In Illinois, Billal was informed of his rights and told he could go to school if he moved to Portland—a destination city for unaccompanied minors for at least the past few years. He arrived in Oregon on Oct. 28.
From the start, the country that welcomed him tried to get rid of him. The Department of Homeland Security initiated deportation proceedings against him. Part of that investigation: requiring him to make two visits to the dentist to take X-rays that federal officials thought might prove Billal was an adult.
On Dec. 10, a caseworker delivered a message to Billal's foster home. "Billal's dental tests have come back, and he's a grown man," the caseworker said.
U.S. officials had sent Billal's Portland X-rays to a San Antonio forensic odontologist, who ruled that Billal's third molar development meant he was "20.40 years plus or minus 3.30 years," meaning he could in fact be 17 but was more than likely over 18.
The Texas dentist's report concluded there was a 92.55 percent chance that Billal was over 18, throwing him into the more difficult position of pleading his case as an adult. Billal was sent to the Northwest Detention Center in Tacoma, Wash., an adult immigration prison.
Discredited exams
In sending him to the center, federal authorities had relied solely on the dental X-rays to determine he was over 18—a practice that runs counter to the federal government's own guidelines on radiography. The guidelines say the government must have reasonable suspicion to order the tests. Also, the X-rays have to be used in conjunction with other measures to determine a person's age.
"Radiographs of a person's bones or teeth," a 2009 report from the DHS's Office of Inspector General reads, "cannot produce a specific age due to a range of factors affecting an individual's growth. These include normal biological variation, as well as cultural and ethnic differences."
The same report estimated that immigration officials requested at least one radiograph a day until the practice was debunked.
Guadarrama, Billal's Portland immigration attorney, says the government had no reason to suspect Billal lied about his age, even if he had motivation to do so. It also failed to use any other methods for determining his age.
DHS released Billal two months later, on Feb. 4, 2016. On April 29, a federal judge ruled the government had erred in using the X-rays to determine his age. A lawyer for the U.S. Department of Justice declined to comment.
Billal's case is unusual beyond the fact federal authorities broke their own rules. It's also rare because Billal had attorneys.

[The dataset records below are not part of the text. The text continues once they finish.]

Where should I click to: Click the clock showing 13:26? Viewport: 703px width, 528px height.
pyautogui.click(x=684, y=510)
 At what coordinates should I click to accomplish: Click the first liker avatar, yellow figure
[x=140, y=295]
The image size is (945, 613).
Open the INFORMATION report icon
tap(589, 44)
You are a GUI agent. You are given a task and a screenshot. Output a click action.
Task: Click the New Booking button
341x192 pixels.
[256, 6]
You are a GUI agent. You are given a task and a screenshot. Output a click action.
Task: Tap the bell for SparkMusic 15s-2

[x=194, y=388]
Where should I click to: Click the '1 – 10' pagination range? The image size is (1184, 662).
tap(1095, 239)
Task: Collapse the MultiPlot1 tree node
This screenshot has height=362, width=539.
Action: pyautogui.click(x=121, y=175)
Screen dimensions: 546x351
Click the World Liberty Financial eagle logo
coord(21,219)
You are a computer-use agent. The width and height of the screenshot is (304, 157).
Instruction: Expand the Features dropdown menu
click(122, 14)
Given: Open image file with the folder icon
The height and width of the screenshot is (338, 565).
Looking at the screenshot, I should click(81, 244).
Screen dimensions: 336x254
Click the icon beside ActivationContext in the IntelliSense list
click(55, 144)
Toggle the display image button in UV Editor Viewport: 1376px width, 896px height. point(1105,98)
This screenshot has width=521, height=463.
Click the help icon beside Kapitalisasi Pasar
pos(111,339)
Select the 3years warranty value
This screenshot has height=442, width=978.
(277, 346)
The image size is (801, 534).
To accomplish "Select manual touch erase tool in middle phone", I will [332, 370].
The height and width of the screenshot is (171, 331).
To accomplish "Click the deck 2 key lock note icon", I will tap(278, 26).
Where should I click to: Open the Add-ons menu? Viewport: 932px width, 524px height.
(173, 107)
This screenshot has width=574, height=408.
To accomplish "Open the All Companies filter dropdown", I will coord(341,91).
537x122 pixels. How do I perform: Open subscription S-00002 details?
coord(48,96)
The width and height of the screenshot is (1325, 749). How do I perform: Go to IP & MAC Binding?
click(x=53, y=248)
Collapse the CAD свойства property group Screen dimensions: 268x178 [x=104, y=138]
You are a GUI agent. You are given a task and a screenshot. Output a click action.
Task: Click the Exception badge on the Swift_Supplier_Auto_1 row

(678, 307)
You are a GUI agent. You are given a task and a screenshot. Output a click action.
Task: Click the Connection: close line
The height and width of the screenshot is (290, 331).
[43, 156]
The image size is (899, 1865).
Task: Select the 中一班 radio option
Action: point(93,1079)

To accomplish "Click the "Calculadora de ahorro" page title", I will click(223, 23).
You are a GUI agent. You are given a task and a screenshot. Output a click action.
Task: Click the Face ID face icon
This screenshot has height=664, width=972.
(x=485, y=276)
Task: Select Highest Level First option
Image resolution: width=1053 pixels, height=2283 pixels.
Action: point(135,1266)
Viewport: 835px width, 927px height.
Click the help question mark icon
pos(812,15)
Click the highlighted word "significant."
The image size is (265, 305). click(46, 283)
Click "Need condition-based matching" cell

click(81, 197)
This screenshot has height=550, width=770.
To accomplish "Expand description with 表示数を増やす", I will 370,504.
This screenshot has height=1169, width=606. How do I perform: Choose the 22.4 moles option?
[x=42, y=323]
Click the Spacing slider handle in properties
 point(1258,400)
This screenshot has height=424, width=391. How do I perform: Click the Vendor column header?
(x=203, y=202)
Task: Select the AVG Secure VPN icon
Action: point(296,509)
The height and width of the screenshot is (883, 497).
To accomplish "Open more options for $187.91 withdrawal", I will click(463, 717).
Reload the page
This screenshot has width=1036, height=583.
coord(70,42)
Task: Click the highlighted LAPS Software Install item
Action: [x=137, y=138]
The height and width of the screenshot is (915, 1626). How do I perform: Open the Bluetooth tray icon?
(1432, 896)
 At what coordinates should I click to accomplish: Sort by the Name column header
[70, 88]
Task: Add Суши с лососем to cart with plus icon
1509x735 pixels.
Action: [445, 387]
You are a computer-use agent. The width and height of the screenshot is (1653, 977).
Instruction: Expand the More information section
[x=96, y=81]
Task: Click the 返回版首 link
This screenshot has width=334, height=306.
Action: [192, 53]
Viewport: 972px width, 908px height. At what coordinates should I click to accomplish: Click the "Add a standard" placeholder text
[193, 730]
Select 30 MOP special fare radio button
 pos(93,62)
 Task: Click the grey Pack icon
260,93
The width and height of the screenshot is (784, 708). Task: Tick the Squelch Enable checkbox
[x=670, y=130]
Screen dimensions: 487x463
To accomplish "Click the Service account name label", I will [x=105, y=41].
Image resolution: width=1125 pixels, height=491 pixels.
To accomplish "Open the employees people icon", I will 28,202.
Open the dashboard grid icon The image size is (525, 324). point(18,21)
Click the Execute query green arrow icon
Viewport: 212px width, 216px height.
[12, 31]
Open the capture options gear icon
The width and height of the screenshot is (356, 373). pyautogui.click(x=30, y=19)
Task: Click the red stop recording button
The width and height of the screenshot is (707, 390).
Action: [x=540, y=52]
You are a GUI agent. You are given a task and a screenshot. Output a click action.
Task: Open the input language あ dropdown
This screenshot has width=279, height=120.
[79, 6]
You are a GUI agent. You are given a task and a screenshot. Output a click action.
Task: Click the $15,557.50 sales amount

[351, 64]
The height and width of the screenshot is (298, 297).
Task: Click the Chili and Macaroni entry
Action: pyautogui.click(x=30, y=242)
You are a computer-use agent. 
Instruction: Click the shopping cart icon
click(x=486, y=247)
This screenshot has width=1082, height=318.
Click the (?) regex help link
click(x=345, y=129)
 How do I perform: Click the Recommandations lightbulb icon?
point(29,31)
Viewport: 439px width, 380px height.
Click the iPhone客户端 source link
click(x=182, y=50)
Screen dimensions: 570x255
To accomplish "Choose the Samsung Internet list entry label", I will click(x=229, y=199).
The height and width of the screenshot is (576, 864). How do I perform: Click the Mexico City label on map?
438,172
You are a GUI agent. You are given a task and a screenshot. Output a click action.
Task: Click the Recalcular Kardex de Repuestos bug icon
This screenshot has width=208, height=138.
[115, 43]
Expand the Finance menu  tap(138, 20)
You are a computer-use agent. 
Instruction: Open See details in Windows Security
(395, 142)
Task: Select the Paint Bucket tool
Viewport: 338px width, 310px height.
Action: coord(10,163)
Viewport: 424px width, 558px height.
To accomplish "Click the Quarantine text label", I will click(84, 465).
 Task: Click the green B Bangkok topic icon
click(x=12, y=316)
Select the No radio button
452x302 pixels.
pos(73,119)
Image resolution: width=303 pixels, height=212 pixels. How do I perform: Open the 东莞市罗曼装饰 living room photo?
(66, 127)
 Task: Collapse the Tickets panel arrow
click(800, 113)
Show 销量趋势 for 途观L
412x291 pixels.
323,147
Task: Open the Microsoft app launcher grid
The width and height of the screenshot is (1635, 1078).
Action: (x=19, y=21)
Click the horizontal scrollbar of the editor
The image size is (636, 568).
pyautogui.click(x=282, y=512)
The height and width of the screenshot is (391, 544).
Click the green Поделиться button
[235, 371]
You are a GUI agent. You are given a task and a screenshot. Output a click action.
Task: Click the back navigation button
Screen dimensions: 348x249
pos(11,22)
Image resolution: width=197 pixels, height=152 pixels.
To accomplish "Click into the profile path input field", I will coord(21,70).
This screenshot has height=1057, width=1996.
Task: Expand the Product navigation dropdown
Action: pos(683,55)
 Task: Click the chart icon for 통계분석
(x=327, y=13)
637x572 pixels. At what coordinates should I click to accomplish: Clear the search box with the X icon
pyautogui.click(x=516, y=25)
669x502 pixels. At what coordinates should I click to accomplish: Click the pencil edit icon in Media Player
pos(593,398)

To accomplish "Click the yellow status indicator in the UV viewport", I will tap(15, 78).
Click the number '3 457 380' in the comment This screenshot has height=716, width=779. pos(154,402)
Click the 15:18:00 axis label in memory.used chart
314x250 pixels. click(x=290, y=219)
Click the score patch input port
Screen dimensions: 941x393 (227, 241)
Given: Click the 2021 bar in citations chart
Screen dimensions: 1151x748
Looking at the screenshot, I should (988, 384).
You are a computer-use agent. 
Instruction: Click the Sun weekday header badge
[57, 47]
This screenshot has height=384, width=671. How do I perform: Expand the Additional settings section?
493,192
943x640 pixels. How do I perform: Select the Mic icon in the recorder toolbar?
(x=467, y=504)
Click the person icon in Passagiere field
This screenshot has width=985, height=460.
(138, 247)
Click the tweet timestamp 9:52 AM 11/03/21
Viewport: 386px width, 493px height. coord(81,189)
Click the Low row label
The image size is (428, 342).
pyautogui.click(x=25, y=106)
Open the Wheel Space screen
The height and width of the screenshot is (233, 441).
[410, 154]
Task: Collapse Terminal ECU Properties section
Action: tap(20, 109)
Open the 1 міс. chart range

There's no public defender system for asylum seekers—whether they're adults or children. Billal's foster mother succeeded in finding him pro bono attorneys, including in Washington.
"No matter your views on immigration policy," says Tim Warden-Hertz, one of Billal's Washington attorneys with the Northwest Immigrant Rights Project, "the thought of a child being forced to try to make a case for why they shouldn't be sent back into danger should trouble you."